→ Assigned task
Only the lines of the data holding the string "computer" need to be returned.

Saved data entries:
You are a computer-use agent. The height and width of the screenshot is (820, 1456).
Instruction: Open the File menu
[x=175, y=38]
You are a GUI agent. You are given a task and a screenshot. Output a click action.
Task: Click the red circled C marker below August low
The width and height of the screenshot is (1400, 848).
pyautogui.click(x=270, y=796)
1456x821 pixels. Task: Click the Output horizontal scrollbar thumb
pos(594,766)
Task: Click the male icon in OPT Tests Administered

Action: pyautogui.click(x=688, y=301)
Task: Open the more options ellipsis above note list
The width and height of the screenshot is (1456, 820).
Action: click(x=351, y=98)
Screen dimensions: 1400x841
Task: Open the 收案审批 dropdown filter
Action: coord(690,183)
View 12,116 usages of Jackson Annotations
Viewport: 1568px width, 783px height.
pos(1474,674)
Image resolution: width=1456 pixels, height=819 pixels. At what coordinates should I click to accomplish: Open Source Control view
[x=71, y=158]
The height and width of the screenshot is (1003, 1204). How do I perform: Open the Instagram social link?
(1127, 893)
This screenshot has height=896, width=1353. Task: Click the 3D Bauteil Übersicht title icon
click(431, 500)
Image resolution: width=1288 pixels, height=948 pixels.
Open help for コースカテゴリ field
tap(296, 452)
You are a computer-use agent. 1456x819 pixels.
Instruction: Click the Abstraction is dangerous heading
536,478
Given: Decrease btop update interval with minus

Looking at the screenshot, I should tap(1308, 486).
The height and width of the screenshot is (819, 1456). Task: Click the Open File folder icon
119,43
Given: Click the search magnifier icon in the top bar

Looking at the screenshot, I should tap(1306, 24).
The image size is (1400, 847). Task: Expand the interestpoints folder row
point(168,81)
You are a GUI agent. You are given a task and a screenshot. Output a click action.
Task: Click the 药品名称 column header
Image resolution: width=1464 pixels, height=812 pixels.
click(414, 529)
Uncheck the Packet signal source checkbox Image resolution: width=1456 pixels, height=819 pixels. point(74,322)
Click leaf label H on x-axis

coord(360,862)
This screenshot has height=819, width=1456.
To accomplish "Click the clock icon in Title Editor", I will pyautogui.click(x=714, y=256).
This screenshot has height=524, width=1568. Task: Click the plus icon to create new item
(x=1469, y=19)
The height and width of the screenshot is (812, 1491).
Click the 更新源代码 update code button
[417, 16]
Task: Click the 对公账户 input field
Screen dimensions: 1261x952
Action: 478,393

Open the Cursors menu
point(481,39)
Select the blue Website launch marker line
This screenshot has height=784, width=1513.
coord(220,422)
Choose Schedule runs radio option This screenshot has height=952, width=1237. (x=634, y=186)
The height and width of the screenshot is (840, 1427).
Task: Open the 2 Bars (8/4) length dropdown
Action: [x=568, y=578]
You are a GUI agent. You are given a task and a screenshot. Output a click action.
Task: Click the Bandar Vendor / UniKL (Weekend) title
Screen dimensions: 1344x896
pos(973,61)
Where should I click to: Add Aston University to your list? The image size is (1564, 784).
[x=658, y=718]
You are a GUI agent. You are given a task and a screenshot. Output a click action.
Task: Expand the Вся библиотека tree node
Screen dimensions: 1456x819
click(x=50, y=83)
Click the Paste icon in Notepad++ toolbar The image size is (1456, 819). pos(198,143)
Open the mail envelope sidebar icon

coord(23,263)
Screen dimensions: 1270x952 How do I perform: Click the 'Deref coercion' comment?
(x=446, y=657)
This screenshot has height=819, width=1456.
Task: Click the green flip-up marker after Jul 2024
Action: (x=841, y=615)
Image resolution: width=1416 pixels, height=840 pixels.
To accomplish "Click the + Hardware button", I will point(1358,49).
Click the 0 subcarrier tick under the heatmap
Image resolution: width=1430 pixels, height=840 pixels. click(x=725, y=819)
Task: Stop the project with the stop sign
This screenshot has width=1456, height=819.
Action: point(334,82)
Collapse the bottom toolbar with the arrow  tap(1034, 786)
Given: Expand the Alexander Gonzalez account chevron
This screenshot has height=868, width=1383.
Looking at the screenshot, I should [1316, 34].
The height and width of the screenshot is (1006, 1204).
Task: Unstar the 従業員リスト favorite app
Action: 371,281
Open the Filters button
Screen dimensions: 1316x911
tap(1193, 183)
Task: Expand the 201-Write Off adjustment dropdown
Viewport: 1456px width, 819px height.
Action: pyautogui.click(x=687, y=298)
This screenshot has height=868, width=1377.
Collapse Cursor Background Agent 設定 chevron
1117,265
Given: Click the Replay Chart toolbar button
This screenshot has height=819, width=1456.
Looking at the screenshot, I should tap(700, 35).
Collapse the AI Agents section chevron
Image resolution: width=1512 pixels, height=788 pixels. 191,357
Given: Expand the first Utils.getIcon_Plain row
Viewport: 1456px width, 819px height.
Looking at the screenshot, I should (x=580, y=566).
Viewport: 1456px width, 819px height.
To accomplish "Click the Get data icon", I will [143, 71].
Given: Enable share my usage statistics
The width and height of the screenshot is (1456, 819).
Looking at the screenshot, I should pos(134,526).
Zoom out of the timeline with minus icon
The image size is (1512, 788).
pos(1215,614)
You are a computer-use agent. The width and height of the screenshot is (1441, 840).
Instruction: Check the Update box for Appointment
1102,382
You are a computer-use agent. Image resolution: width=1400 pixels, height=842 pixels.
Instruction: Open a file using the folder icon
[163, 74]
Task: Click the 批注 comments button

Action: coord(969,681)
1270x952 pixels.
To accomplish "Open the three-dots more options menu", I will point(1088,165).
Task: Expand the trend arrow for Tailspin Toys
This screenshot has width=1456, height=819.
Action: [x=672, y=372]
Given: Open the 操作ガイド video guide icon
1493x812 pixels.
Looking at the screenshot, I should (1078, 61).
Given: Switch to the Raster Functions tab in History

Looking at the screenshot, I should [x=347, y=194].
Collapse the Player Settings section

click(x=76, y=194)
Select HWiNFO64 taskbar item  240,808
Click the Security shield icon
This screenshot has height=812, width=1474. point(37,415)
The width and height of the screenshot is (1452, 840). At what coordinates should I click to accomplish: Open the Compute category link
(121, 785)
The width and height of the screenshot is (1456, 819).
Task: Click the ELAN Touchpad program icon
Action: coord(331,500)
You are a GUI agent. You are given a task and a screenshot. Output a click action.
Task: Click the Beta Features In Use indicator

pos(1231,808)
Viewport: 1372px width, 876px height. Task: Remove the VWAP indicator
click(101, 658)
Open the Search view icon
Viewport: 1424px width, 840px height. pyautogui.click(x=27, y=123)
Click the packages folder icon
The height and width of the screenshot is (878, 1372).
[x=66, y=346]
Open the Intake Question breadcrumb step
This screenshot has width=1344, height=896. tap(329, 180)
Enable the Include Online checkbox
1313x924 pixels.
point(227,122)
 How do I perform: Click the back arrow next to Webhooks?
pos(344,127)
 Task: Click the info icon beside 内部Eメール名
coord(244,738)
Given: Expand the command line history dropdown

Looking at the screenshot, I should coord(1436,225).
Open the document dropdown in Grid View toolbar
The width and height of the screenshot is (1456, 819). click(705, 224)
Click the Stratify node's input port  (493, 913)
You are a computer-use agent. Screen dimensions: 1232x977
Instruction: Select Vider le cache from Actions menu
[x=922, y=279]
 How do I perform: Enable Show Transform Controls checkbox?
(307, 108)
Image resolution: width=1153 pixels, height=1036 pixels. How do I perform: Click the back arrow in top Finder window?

→ Output below
You are a computer-use agent. The height and width of the screenshot is (820, 1456).
You are a computer-use agent. 1456x819 pixels.
You are a computer-use agent. The width and height of the screenshot is (1441, 840).
You are a computer-use agent. Image resolution: width=1400 pixels, height=842 pixels.
You are a computer-use agent. Screen dimensions: 1232x977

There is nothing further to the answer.